==== Provided material
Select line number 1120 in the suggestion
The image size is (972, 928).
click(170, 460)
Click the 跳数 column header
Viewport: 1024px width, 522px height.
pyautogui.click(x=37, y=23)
========
**What the task asks**
From the line with "Click the 跳数 column header" through the final line of the records, return each line exactly. Leave out the rest.

**Answer space**
Click the 跳数 column header
Viewport: 1024px width, 522px height.
pyautogui.click(x=37, y=23)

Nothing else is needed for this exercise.